10: The system of claim 1, wherein re-authorization of a revoked node requires quorum consensus from at least 51% of active peer nodes that have not themselves been revoked.

11: The system of claim 1, further comprising integration with external biometric sensors via secure Bluetooth Low Energy protocols, wherein biometric readings are incorporated into session key derivation for multi-factor hardware authentication.

12: The system of claim 1, further comprising a remote attestation subsystem employing Intel SGX or ARM TrustZone enclaves, wherein failed attestation automatically triggers immediate session key revocation and initiates the swarm propagation protocol.

13: The system of claim 1, further comprising a Regulatory Report Generator configured to compile evidence packages satisfying EU AI Act Articles 9, 13, and 14 requirements for high-risk AI systems in medical device applications.

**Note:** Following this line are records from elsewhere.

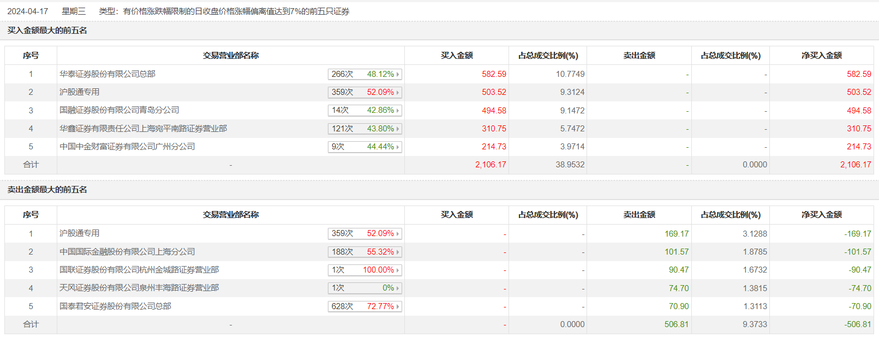Expand the 266次 48.12% stats box
Screen dimensions: 879x338
tap(364, 74)
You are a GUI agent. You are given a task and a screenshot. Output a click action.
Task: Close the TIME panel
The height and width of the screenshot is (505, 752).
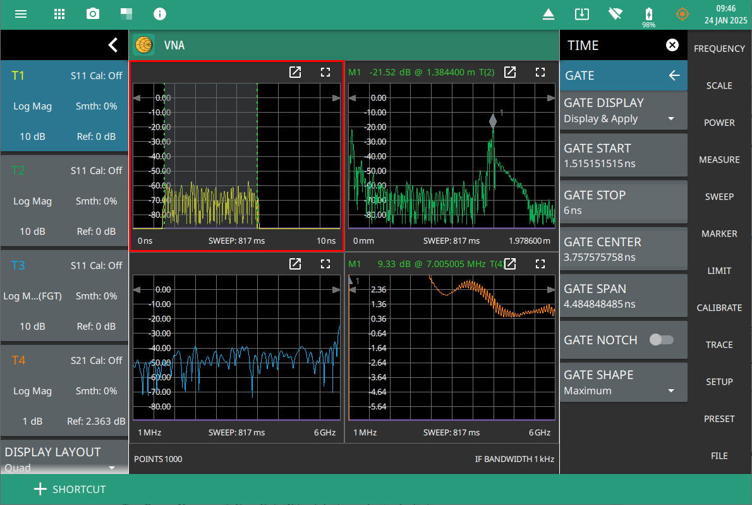(672, 45)
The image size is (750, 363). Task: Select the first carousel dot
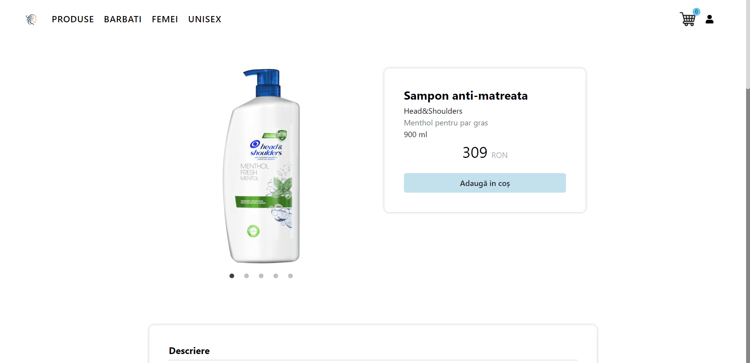(232, 276)
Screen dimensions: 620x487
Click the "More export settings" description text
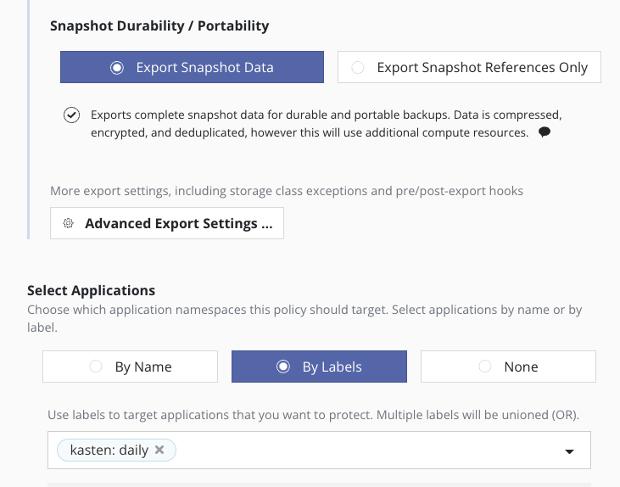pos(287,191)

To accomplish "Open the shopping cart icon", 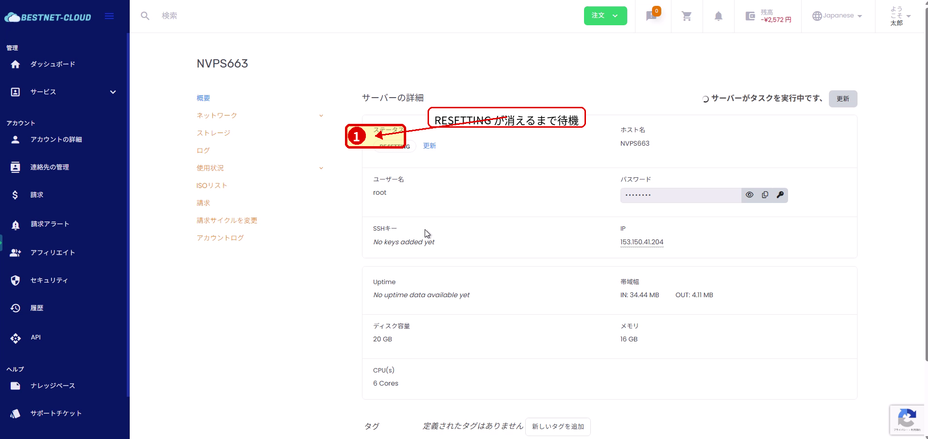I will [687, 16].
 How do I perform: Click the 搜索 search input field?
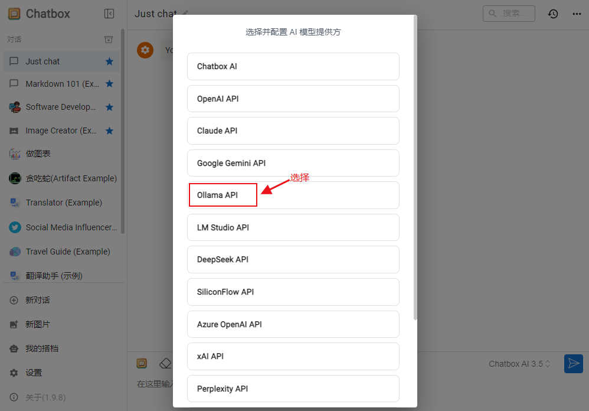(509, 13)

14: The method of claim 2, further comprising compiling, by a Regulatory Report Generator, a compliance evidence package comprising HSM-generated execution certificates, FPGA predicate evaluation logs, and Provenance Governance Ledger entries, and formatting said package in compliance with at least one of: FDA RMAT designation requirements; 21 CFR Part 11; HIPAA Security Rule; EU AI Act Article 9; and GDPR Article 30.

15: The method of claim 2, further comprising detecting, by a Biomarker Shift Monitor employing Kolmogorov-Smirnov statistical testing, a distributional shift in one or more Biological Safety Predicate input distributions with at least 95% statistical sensitivity, and recording each detected shift event in the Provenance Governance Ledger with a hardware-attested timestamp.

16: The method of claim 2, wherein the Sovereign Identity Token is organized in a hierarchical structure supporting federated deployment across up to 10,000 hardware nodes in a multi-site clinical network, with each node's token cryptographically derivable from a root trust anchor maintained by an authorized certificate authority.

17: The method of claim 2, further comprising incorporating patient-specific biomarkers into the ASIC-Implemented Nullification Circuit via SHA-3-256 hash chaining, such that biological safety enforcement is cryptographically bound to an individual patient's hardware-encoded safety profile.

18: The system of claim 3, further comprising a Validation Layer comprising a hardware threshold comparison engine configured to refine federated model parameters based on aggregated clinical outcome data without requiring full model retraining at any participating node.

19: The system of claim 3, wherein the Provenance Governance Ledger employs cryptographic sharding to handle audit data volumes exceeding 1 terabyte daily across trial networks of 1,000 or more nodes, while maintaining sub-second query response times via query optimization and cryptographic proof retrieval.

20: The system of claim 3, further comprising a Biomarker Shift Monitor employing Kolmogorov-Smirnov statistical testing to detect distributional changes in federated input data with at least 95% sensitivity, and logging all detected shift events with hardware-attested timestamps to the Provenance Governance Ledger.